This finding has a number of implications. First, because high and low AQ participants showed strong cueing effects, it suggests that sex, rather than AQ score, may play a larger role in determining the overall strength of attention shifts evoked by central nonpredictive directional stimuli. However, performance on the AQ is correlated with the degree to which holistic stimuli attract attention when they are cued. This interaction may relate to the well-documented global processing bias in normal participants (Navon, 1977), with people with autism showing a bias toward processing local information (U. Frith & Happé, 1994; Happé, ​1996, ​1999; Mottron, Belleville, & Menard, 1999; Mottron, Burack, Iarocci, Belleville, & Enns, 2003). Bayliss and Tipper’s (2005) data suggest that such orienting biases may vary within the normal population as a function of position on the autism spectrum. This intriguing possibility may suggest that some sort of weak central coherence may exist in the normal population and that the global processing bias is not as universal as once assumed.

How do individual differences in gaze and arrow cueing emerge? There are a number of possibilities that have implications for research into social cognition and attention. First, it is possible that the cognitive systems underlying gaze and arrow cueing are separate and are both impaired in male individuals. Alternatively, it may be that gaze and arrow cueing are built on the same cognitive system, which is weaker in male individuals (the evolutionary primacy and importance of gaze processing would mean that arrow cueing was a secondary adaptation of the system). The second of these explanations seems to fit better logically because it would be inefficient to allow the evolution of an entirely separate system that enables humans to reflexively follow other directional signals than gaze. However, Hietanen, Nummenmaa, Nyman, Parkkola, and Hamalainen (2006) provided evidence that there are indeed dual systems for orienting to gaze and arrows. Hence, a third, yet not mutually exclusive, possibility is entertained: Male individuals have better control over how symbolic stimuli can direct their attention. In most gaze-cueing studies, the participants are informed that the direction of the cue is uninformative of target location. Rather than having a weaker gaze/arrow-cueing system, male individuals could have a more effective system of control over their attention systems, being able to inhibit the irrelevant gaze cues.

===

### Task prompt
In the passage on gaze and arrow cueing, what did Hietanen, Nummenmaa, Nyman, Parkkola, and Hamalainen (2006) provide evidence for?

===

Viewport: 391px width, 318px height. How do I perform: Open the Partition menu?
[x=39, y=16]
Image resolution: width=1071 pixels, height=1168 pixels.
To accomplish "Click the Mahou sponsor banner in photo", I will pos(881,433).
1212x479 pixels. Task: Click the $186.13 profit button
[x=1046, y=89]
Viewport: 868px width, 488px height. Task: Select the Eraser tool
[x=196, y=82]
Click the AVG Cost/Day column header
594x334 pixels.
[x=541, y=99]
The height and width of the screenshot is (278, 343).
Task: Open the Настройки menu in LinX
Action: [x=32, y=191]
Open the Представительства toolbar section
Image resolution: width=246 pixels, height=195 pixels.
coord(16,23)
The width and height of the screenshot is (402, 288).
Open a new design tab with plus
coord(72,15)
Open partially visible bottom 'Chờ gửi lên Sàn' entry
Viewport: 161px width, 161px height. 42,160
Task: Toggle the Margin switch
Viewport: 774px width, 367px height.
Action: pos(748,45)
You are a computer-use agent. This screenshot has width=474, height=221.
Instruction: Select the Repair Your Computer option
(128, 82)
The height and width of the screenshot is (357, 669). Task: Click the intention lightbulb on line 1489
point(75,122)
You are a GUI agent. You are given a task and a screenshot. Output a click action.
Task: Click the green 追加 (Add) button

===

### Answer for the task
Dual systems for orienting to gaze and arrows.